Health Courts Continue to Gain Bipartisan Support From 2012 Presidential Candidates
Mitt Romney Supports the Creation of Health Courts in USA Today; President Obama and Newt Gingrich Have Previously Endorsed Health Courts
NEW YORK, March 26, 2012 /PRNewswire/ -- Republican presidential candidate Mitt Romney advocated the creation of specialized health courts in an op-ed published on Thursday by USA Today. In the op-ed, Romney stated:
"Finally, we need to address out-of-control medical malpractice litigation, which is costly not only in direct terms, but also in its distortion of the way patient care is administered. We can start by capping non-economic damages, but the federal government should also encourage states to pursue additional reforms such as specialized health care courts or other alternatives for resolving conflicts."
President Obama and Newt Gingrich have both previously endorsed the creation of special health courts. In a letter to Congressional leaders released by The White House on March 2, 2010, President Obama endorsed health courts and proposed an appropriation of $50 million for demonstration grants including health courts. In an op-ed article in The New York Times on February 21, 2010, Newt Gingrich endorsed health courts.
The three 2012 presidential candidates join numerous bipartisan commissions in endorsing this common sense solution. President Obama's U.S. deficit commission – formally known as the National Commission on Fiscal Responsibility and Reform – endorsed the creation of specialized health courts when a bipartisan majority of its members approved its report on December 3, 2010. Three other bipartisan commissions have also endorsed health courts: the Committee for a Responsible Federal Budget (at the New America Foundation); the Debt Reduction Task Force of the Bipartisan Policy Center; and Esquire magazine's Commission to Balance the Federal Budget.
Health court pilot projects have been endorsed by virtually all leading health care participants including patient safety experts, consumer groups such as AARP, medical societies and other providers.

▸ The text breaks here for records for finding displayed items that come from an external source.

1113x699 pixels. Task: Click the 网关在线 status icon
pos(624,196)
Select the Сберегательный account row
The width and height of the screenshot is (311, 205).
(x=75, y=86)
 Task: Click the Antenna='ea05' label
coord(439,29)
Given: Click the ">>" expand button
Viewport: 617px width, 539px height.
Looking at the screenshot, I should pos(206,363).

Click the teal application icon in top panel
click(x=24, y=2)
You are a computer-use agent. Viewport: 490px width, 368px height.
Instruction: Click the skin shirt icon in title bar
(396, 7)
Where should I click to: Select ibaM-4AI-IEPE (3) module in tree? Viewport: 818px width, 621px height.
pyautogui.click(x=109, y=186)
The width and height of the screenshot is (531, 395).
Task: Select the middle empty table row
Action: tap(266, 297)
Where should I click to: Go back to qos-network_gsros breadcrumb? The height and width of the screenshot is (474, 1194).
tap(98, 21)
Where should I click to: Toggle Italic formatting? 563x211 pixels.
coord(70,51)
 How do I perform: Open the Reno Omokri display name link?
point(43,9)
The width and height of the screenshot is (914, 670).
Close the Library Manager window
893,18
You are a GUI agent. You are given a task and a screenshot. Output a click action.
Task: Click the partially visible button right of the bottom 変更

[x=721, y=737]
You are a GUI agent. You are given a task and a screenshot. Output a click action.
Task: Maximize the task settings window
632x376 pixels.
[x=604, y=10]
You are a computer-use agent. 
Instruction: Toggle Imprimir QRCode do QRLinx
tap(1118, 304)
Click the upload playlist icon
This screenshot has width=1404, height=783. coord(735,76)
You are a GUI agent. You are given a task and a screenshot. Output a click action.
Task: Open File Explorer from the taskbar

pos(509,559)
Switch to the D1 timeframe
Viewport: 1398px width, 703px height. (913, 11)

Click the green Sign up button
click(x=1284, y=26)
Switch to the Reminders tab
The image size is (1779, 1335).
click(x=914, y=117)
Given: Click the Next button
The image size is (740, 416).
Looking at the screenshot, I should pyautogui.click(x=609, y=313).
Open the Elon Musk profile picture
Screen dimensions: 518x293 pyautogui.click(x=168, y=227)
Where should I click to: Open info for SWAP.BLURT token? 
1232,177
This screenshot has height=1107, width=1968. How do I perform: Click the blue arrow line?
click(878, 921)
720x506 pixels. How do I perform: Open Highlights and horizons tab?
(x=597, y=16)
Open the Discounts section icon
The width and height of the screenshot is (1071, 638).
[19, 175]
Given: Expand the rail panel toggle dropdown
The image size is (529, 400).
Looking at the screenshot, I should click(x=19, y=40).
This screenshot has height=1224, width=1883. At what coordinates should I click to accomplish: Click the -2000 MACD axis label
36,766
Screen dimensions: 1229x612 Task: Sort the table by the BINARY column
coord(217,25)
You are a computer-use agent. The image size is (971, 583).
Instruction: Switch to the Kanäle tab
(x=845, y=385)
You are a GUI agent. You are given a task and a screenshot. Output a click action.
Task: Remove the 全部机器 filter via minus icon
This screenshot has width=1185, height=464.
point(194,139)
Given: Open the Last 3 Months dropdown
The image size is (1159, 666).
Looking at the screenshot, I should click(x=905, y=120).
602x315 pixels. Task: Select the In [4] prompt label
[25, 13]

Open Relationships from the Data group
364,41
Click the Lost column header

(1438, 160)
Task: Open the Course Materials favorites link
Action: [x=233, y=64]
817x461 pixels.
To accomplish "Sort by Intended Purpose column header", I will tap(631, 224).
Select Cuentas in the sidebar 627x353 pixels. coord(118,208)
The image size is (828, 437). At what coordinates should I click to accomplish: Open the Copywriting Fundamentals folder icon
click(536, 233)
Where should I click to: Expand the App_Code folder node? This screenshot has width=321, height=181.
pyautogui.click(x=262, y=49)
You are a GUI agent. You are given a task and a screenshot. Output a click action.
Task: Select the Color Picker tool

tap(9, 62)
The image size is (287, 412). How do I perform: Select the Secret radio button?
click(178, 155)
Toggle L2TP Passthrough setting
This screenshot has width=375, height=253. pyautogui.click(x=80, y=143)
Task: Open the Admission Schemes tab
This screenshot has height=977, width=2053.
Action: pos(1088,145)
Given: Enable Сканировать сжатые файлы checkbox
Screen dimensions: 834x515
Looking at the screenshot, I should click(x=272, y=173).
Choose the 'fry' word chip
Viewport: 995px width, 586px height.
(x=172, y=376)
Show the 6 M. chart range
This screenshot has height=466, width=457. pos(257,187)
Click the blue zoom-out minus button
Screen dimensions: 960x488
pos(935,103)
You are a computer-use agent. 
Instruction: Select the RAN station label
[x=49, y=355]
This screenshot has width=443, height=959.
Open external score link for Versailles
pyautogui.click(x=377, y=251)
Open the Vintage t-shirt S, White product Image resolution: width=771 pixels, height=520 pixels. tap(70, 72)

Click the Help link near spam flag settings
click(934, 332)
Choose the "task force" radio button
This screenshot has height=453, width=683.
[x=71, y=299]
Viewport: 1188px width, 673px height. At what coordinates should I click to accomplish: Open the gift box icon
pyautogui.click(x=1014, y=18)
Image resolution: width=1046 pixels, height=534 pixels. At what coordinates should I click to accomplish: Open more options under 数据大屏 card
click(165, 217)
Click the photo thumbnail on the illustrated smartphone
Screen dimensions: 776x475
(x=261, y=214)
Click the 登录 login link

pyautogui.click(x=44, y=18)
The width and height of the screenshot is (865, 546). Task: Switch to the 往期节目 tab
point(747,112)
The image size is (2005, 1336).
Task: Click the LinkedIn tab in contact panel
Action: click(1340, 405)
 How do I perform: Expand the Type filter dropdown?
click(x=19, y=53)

The concept of health courts originated with, and has long been championed by, Common Good, working in conjunction with experts at the Harvard School of Public Health and with funding from the Robert Wood Johnson Foundation. Health courts would have judges dedicated full-time to resolving health care disputes. The judges would make written rulings to provide guidance on proper standards of care. These rulings would set precedents on which both patients and doctors could rely. As with similar administrative courts that exist in other areas of law – for tax disputes, workers' compensation and vaccine liability, among others – there would be no juries. To assure predictability and fairness, each ruling could be appealed to a new Medical Appellate Court.
"Reliable health courts hold the key to eliminating billions of dollars wasted each year in defensive medicine," said Philip K. Howard, Chair of Common Good. "Health courts are also essential to rebuilding a culture of openness needed for safe medicine. Doctors and patients both deserve a court that reliably distinguishes between good care and bad care, not today's judicial lottery. The trial lawyer lobby has so far blocked health courts, but it is impossible to manage health care sensibly when legal fear dominates the daily choices of health care delivery."
Common Good (www.commongood.org) is a nonpartisan legal reform coalition dedicated to restoring common sense to America. The Chair of Common Good is Philip K. Howard, a lawyer and author of Life Without Lawyers and The Death of Common Sense.